Successivamente il nostro sodalizio è stato esemplare. Un giorno alla settimana, il venerdì, dedicato all’elaborazione del programma e all’assegnazione dei titoli. A Colasanti, libri come La terza scimmia, o Una breve follia di Luigi Guarnieri, i due di Rocco Brindisi, o quello di Enzo Siciliano. A Trevi, I confini di Torino di Dario Voltolini, o i tre di Manganelli, o Cani di pietra a cura di Cristiano Spila.
Ogni proposta è stata sempre valutata alla luce di un progetto che, pur mantenendo i suoi rischi, con il passare del tempo creava una ricchezza della quale ciascuno di noi si faceva severo custode.
Nel vostro catalogo c’è un libro per me importantissimo, il dialogo tra Emanuele Trevi e Raffaele La Capria Letteratura e libertà. Se è possibile raccontami un po’ di questo libro..
Quel libro è un regalo: di Emanuele a La Capria, di La Capria a Emanuele, di Emanuele e La Capria a Quiritta. Letteratura e libertà è anche luce e leggerezza, intelligenza e malinconia. Seguendone la stesura, gioivo ad ogni nuovo capitolo. Alla fine, dissi ad Emanuele che la sua voce mi sembrava quella di Pasolini in Comizi d’amore. Immaginiamolo, questo libro che non c’è mai stato: il dialogo tra un giovane Pasolini e l’anziano La Capria. E’ l’Italia, quella bella.
Un altro dei vostri libri più importanti è H.P. So che hai avuto una profonda delusione per come sono andate le cose al Premio Strega. Cosa è successo di tanto grave?
Il Premio Strega, per me, era diventato una consuetudine. Avevo iniziato a parteciparvi nel 2000, quella volta addirittura con un mio libro. Quiritta ne ha presentati quattro. Sull’ultimo, H.P., si erano concentrate attenzioni mai riservate ai precedenti. Questo mi ha illuso, speravo davvero di farcela. Su la Repubblica dell’ 8 luglio, si racconta che “Beppe Sebaste partiva molto forte, i bookmaker lo accreditavano di una quarantina, cinquantina di voti. Esagerate o meno, a queste cifre Parpaglioni credeva a piè fermo, e lo diceva in giro, ma la sera della selezione ha assistito incredulo allo spoglio delle schede, fino a impallidire, sudato e imbronciato, quando ha fatto i conti”. Tutto vero, e tutto molto umano.
Nei mesi scorsi, in rete, il nostro gruppo –toccando un tema complesso, tanto che poi siamo arrivati a una dolorosa separazione tra di noi- ha avviato un dibattito a partire da un pezzo di Antonio Moresco che si chiama La Restaurazione. Qual è la tua idea di “piccola editoria” –dico così per semplificare-? Ti senti di avere ancora un’incidenza oppure tutto il tuo lavoro è vanificato dalla potenza economica e dalla visibilità sempre maggiore delle holding editoriali?

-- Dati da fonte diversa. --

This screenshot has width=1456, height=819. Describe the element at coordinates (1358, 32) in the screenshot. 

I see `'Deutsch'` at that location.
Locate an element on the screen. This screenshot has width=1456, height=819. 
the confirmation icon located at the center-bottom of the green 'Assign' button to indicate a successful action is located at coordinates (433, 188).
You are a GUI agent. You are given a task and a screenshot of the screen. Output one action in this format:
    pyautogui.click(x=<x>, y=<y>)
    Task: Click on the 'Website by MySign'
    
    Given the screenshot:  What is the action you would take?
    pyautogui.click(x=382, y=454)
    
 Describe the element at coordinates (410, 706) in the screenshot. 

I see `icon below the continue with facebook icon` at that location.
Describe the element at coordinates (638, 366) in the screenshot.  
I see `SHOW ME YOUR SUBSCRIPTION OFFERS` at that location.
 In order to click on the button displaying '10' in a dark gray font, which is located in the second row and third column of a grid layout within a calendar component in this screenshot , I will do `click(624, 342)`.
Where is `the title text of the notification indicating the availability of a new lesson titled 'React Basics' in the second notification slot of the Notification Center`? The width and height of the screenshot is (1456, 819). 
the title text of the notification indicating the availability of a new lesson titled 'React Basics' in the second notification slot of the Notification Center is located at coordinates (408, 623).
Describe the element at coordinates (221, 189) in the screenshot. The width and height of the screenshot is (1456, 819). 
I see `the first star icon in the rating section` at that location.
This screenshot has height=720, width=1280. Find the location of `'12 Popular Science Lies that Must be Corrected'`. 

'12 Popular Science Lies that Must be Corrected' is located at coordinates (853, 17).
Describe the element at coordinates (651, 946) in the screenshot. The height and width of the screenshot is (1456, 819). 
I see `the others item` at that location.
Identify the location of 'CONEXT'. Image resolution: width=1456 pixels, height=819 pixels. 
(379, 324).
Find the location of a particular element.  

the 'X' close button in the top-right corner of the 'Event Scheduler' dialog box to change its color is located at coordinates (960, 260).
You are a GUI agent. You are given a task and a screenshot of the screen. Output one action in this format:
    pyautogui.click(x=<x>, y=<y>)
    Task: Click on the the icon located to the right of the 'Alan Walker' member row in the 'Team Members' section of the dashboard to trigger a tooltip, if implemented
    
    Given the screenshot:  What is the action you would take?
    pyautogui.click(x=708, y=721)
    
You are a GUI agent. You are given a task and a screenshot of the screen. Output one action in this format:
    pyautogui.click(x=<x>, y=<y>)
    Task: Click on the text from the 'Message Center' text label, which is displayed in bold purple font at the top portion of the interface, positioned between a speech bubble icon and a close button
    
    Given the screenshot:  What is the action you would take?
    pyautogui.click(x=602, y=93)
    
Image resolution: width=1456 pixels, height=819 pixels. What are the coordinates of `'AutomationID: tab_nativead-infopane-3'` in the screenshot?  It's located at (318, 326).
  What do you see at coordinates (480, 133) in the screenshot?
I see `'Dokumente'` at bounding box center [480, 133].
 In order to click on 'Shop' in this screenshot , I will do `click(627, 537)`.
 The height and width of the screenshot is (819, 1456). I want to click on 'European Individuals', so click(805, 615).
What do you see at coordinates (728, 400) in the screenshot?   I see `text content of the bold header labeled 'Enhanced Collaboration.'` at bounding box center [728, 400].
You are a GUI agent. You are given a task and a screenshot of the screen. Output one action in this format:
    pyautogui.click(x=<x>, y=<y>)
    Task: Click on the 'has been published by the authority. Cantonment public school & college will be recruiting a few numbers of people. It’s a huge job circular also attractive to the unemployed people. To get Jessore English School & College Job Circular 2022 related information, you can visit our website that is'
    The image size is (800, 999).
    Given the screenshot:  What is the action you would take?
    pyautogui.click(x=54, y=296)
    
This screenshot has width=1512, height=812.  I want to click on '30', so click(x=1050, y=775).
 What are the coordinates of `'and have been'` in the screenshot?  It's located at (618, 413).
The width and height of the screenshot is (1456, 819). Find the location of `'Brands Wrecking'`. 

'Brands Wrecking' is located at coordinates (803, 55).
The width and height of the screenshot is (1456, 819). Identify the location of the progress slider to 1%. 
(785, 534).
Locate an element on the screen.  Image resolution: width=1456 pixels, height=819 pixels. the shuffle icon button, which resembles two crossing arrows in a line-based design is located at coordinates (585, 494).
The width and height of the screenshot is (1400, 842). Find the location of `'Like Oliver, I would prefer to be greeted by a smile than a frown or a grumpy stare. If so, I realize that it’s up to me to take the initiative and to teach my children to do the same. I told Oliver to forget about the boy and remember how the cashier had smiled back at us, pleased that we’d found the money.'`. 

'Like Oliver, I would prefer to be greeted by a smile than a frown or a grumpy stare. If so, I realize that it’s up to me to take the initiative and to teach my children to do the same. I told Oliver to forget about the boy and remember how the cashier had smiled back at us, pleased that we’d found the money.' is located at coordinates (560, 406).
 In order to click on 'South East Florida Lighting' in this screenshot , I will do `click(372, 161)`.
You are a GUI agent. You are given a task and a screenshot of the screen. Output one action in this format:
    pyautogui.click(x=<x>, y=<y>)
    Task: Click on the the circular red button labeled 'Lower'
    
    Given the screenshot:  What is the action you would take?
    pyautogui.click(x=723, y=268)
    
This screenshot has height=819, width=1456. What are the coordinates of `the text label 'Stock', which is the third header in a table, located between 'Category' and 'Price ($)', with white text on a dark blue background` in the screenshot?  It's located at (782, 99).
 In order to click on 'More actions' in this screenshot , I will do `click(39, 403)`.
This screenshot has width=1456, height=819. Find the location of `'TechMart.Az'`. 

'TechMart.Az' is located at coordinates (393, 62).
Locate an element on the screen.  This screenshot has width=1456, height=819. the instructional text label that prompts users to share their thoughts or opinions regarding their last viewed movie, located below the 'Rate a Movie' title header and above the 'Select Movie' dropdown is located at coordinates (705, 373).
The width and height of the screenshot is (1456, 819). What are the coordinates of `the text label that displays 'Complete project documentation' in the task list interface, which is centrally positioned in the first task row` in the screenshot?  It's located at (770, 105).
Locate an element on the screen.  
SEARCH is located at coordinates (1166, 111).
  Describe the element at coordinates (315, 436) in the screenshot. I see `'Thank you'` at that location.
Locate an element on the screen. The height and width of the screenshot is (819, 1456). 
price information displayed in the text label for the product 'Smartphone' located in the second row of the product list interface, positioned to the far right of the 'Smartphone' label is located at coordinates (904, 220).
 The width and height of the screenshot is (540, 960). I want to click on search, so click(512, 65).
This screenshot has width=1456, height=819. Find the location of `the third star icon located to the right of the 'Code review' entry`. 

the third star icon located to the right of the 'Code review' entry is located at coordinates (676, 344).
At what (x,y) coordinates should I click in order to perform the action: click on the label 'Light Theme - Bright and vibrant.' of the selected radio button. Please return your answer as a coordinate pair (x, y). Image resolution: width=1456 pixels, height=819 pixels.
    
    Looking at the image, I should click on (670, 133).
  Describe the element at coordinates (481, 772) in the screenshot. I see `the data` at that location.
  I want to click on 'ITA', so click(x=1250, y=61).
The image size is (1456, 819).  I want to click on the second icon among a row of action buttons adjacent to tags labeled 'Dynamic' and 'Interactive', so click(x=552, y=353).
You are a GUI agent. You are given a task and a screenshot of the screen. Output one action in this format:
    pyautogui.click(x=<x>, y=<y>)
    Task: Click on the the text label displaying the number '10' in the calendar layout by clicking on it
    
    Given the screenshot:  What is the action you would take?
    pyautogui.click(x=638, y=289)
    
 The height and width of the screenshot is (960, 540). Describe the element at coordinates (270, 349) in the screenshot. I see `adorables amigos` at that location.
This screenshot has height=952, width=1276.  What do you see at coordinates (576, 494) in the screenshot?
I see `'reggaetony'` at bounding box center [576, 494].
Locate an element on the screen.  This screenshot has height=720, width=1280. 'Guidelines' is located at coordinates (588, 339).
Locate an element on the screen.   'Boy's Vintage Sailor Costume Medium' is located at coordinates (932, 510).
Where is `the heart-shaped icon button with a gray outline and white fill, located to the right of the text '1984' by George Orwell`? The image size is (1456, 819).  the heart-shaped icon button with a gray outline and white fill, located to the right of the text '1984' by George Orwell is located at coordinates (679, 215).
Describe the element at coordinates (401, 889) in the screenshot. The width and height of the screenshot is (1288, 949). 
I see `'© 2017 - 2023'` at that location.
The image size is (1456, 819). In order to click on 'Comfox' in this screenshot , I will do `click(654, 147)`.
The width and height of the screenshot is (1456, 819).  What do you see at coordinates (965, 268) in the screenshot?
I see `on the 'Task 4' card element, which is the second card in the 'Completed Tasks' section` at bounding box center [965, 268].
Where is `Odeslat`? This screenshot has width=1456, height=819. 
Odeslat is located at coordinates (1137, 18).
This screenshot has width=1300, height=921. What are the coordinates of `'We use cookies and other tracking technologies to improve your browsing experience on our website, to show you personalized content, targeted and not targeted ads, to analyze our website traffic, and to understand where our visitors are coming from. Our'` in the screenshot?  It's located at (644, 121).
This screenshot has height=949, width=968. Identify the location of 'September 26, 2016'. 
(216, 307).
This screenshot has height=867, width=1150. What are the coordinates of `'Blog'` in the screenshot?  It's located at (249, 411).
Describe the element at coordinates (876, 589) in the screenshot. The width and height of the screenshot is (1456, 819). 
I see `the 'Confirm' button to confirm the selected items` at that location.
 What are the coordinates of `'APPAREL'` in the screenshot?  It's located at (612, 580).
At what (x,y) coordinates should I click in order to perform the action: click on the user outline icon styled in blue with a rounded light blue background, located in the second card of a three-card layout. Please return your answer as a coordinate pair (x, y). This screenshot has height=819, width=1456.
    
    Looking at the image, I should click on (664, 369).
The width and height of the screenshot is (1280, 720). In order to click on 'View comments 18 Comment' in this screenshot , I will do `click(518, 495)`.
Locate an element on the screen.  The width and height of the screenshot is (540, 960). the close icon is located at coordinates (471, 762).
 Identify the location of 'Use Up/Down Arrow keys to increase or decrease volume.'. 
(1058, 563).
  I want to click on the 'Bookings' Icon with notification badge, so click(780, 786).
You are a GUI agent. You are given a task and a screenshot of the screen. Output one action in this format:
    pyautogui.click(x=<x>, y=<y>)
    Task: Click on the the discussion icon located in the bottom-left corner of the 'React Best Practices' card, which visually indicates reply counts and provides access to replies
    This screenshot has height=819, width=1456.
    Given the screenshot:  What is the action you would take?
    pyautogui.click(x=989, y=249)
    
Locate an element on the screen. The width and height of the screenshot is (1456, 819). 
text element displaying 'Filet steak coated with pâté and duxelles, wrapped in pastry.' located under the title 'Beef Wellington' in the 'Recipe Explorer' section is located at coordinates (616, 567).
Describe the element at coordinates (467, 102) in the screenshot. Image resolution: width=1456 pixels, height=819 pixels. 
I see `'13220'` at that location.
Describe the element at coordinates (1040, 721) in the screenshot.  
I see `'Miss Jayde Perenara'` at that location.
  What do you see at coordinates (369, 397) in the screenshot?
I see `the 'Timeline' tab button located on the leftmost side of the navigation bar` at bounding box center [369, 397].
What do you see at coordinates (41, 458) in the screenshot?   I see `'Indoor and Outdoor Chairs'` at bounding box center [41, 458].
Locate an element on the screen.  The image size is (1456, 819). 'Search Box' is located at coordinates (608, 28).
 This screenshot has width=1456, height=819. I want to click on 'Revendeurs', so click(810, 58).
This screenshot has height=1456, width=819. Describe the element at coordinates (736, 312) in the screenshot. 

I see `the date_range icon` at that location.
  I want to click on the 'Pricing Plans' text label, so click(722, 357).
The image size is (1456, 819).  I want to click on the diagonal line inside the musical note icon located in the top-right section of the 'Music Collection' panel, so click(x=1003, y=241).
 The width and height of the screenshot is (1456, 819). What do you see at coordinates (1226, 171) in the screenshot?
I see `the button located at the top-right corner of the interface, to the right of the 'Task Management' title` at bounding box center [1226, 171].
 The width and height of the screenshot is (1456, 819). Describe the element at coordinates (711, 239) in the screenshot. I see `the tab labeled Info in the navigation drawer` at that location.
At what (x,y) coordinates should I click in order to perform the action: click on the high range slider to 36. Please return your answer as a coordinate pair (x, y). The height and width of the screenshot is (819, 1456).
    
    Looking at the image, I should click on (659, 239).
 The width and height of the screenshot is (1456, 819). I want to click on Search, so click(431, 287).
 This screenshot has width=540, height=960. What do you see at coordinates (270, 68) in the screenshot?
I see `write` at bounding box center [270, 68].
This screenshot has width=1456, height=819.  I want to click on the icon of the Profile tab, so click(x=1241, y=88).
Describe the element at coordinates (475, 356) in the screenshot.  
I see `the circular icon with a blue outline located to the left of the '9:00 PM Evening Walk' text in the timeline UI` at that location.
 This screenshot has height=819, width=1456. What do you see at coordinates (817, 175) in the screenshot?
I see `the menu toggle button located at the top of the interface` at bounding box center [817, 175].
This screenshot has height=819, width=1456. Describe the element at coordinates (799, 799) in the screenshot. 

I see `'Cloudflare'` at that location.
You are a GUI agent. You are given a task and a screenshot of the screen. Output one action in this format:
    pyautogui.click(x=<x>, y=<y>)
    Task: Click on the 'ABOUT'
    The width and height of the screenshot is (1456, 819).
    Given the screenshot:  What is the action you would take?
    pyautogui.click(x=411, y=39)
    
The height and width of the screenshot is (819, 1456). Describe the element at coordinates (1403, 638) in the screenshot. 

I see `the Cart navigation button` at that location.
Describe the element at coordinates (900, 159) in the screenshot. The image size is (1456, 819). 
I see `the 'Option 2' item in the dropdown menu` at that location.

Con le pubblicazioni di quest’anno, Quiritta concluderà la sua attività editoriale.
Si tratta di una scelta che nessuno mi impone: l’amministrazione è in ordine. E ciò, di per sé, è già un bel risultato, se si considera che a curarla c’è uno scrittore. Semplicemente, si è esaurito un ciclo, un programma. E questo è un destino abbastanza diffuso nell’editoria moderna.
Tuttavia prevedo che in futuro si farà avanti una domanda alla quale mi sarà difficile negare attenzione. Essa suonerà, all’incirca, così: si era davvero esaurito un ciclo, un programma, come dicevi, o più verosimilmente, avevi perso l’interesse, l’entusiasmo necessari a sostenere quella piccola, ma assai laboriosa, impresa?
Dovesse il dubbio resistere ad una prima, infastidita accusa di pignoleria, di domanda, inevitabilmente, ne affiorerebbe un’altra: perché?
Mettiamola così: Colasanti e Trevi avevano ragione, non si può pretendere di essere editori, sottraendosi totalmente alle leggi del mercato. Alla base di questo, ci sono i lettori, con le loro scelte. Quindi un minimo di compromesso è necessario cercarlo.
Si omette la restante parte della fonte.